Never mind. Bad idea.
Minor nitpick, the former owners of Enzyte got into legal trouble because of fraudulent billing, not because of false claims. Enzyte is pretty much free to make euphemisms for their product making your dick bigger, since having a small dick is not a medical condition. Or something.
Not to be an ass – but is there a cite? I thought they also got in trouble for the Smilin’ Bob added three inches claims, which were medically insubstantiable . . . I agree the billing fraud is the easier claim, you’re dead on there . . .
Here is a summary of the original complaint, filed by Hagens Berman on behalf of Enzyte consumers.

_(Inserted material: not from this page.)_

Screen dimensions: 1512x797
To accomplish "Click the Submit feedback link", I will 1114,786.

Here is the complaint in full. PDF File
Here is the result:
A business owner behind the “Smiling Bob” ads that tout the sexual enhancement product Enzyte was sentenced Wednesday to 25 years in prison for defrauding customers. Steve Warshak, 42, founder of Berkeley Premium Nutraceuticals, also was ordered to pay $93,000 in fines. He was convicted in February on 93 counts of conspiracy, fraud and money laundering. Federal prosecutors accused the company, which sells a variety of herbal supplements, of bilking customers out of more than $400 million with deceptive ads, manipulated credit card transactions and refusal to accept returns or cancel orders. In Cincinnati, U.S. District Judge S. Arthur Spiegel ordered Warshak, his mother, the company and another defendant to forfeit more than $500 million, including whatever was available from bank accounts, cars and homes, a grand piano and a membership in a California spa.

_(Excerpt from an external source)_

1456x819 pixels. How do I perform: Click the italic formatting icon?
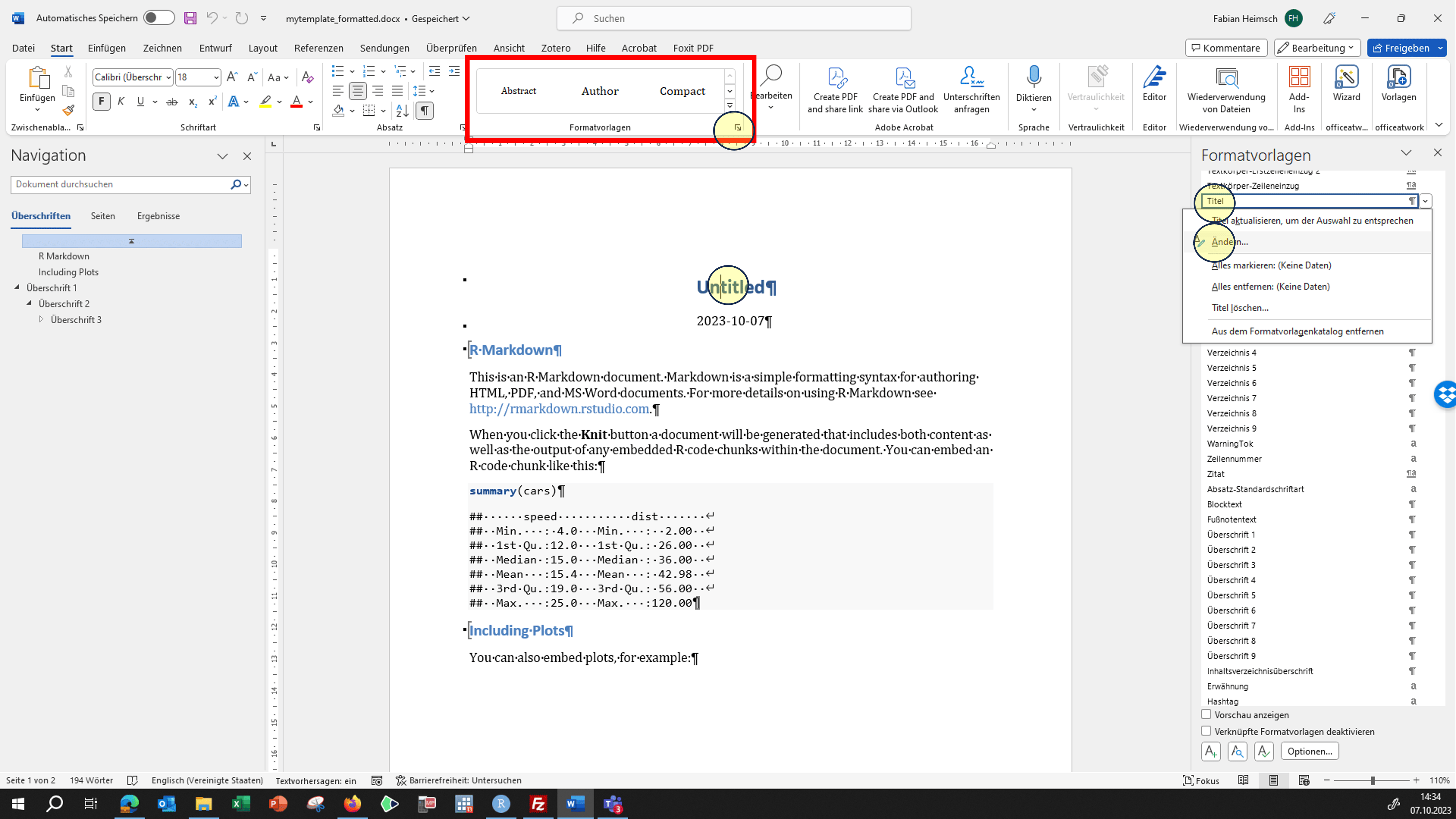(121, 102)
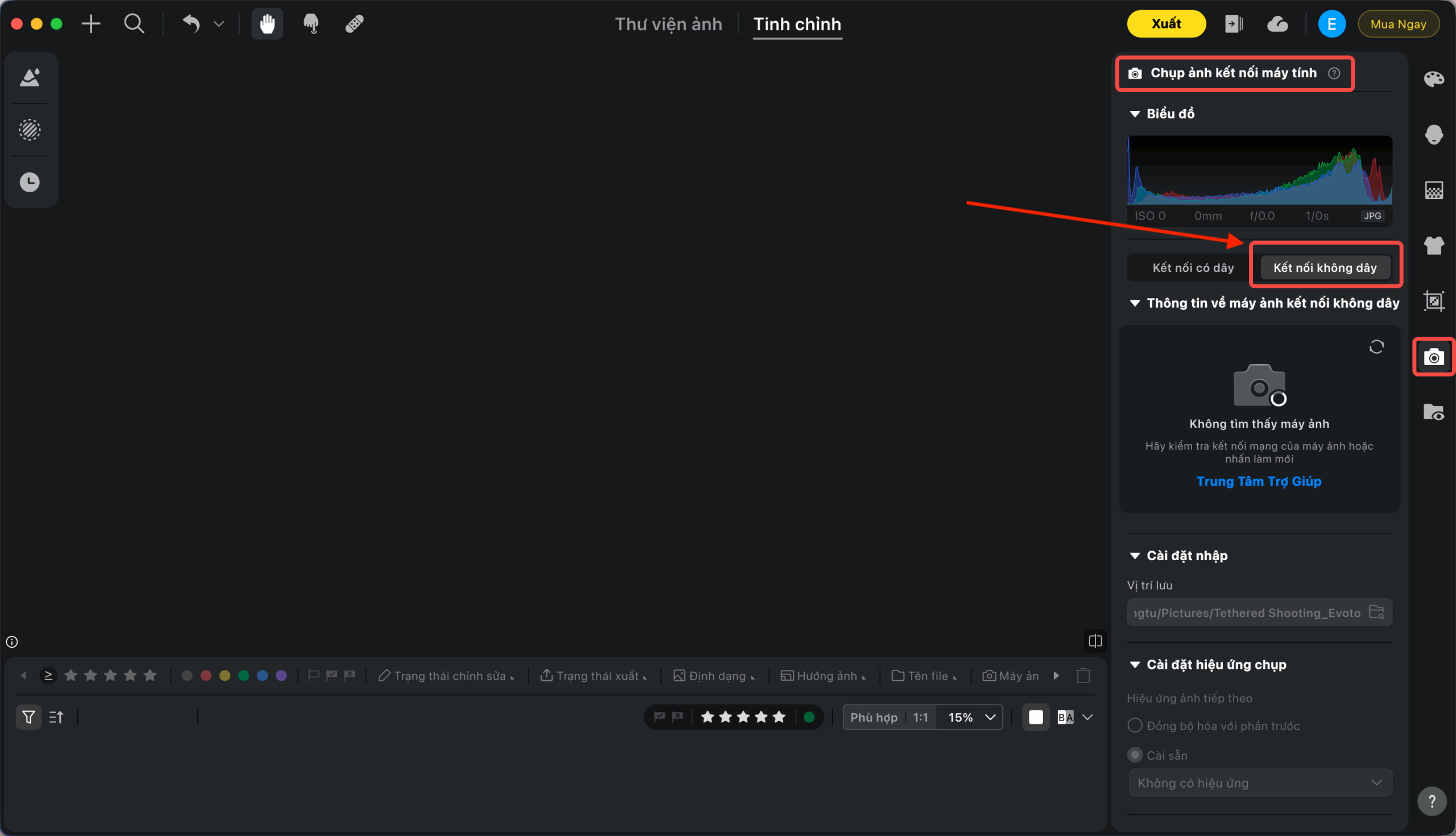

The ads are still running – I saw new Enzyte ads last night.
Yes. As noted, they have carefully calibrated them to disclaim (but still imply) “enlargement.” Their official story now, albeit shrouded behind lots of enlargement-implying innuendo, is that the “supplement” just helps increase blood flow to lead to more fully-erect erections, which would be “larger” than a semi-erection. As I am sure they have no peer-evaluated proof for that, either, I hope they get sued/prosecuted again. N.B. that the FDA safe harbor (“this product is not intended to diagnose, cure, or treat any disease”) is a fairly broad one, though, and they may be relying on that disclaimer.
Most of the ads you complain about are sold by brokers who distribute them to websites like ours on a bulk basis. We have no contact with the advertiser, and do not have the ability to pick and choose ads. You can beef to the broker about a particular ad, but the likelihood of this having much impact is small.
Our policy on poker sites is that we accept ads from gateway sites, which offer links to gaming sites but do not offer for-pay gaming themselves. We don’t accept (and have turned down) ads from gaming sites. We are, I concede, taking a letter-of-the-law approach here: online for-pay gaming is illegal in the U.S.; promoting online for-pay gaming is not.
Right. Since it’s a corporation, it is considered in the US to be a rights-bearing entity like any other — meaning, it is treated like a person. Even though the top officers paid huge fines and went to prison, the corporation carried on. The court ruling did not dissolve the corporation. The board would have elected new officers and hired a new president. And life goes on.